Wendel est critiqué par la presse car nous n’étions pas à notre niveau ces derniers temps. Pas au niveau de Bordeaux. Nous avons pris une claque contre Chelsea et contre Lille, nous n’avons pas été bon non plus. Cela a duré pendant trois ou quatre matches. L’an dernier, Wendel marquait beaucoup sur coup-franc et il faisait des passes décisives. A un moment, cela va revenir et nous dirons que c’est le retour de Wendel ! Mais je crois que dans le jeu, il a toujours son importance dans le couloir gauche. Il faut regarder tout le travail qu’il effectue et pas seulement ses coup-francs. Il y a son placement, ses course. Même sans marquer, il demeure très important sur notre échelle tactique. Mais c’est quelqu’un que je connais : peut-être manque-t-il un peu de réussite cette année mais il va y arriver.




Henrique vu par Fernando

C’est un joueur d’équipe parfait pour le championnat de France.

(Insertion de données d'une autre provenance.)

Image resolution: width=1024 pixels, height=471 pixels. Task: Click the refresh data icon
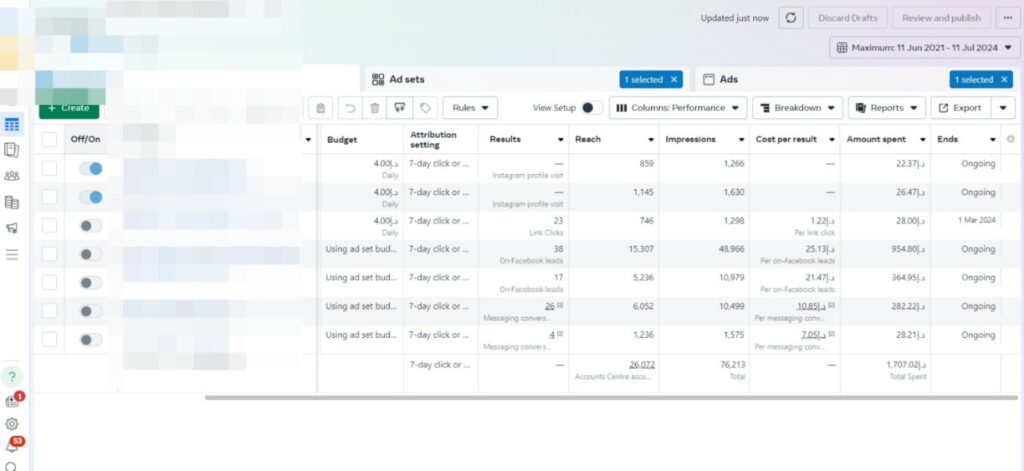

Nous savons bien qu’en France, la partie physique est très importante. La partie technique et tactique est un peu mise de côté ici. Il a de la puissance et de l’engagement dans sa manière de défendre. Henrique, avec son placement défensif, son poids et sa juste agressivité, il gêne les attaquants. Ils ont beaucoup de mal face à un défenseur comme lui car c’est quelqu’un qui lit bien le jeu, qui est bon de la tête, qui va vite et qui est costaud. C’est quelqu’un qui nous apporte beaucoup en défense.




Jussiê vu par Fernando

Jussiê, c’est quelqu’un qui a beaucoup travaillé ces derniers mois. Même pendant les vacances au Brésil, il a beaucoup travaillé avec un kiné pour arriver au mieux ici après ses soucis physiques. Il voulait reprendre la compétition le plus vite possible. Nous sentons chez lui l’envie de retrouver le terrain. Le manque de compétition lui faisait mal. Il a joué un match amical contre Osasuna. Une rencontre où il ne fallait peut-être pas aller à fond. Mais comme il avait l’envie de revenir vite, il a forcé un petit peu et s’est encore fait mal à une cuisse. Là, c’est en train de revenir et face à Grenoble, il est en entré. Il avait envie de bien faire, même seul face à quatre ou cinq défenseurs (ndlr : Bordeaux jouait à 9 contre 11). Il prenait le ballon, le gardait et a été récompensé de son travail par un but. Nous étions tous ravis de la victoire mais surtout de sa réussite.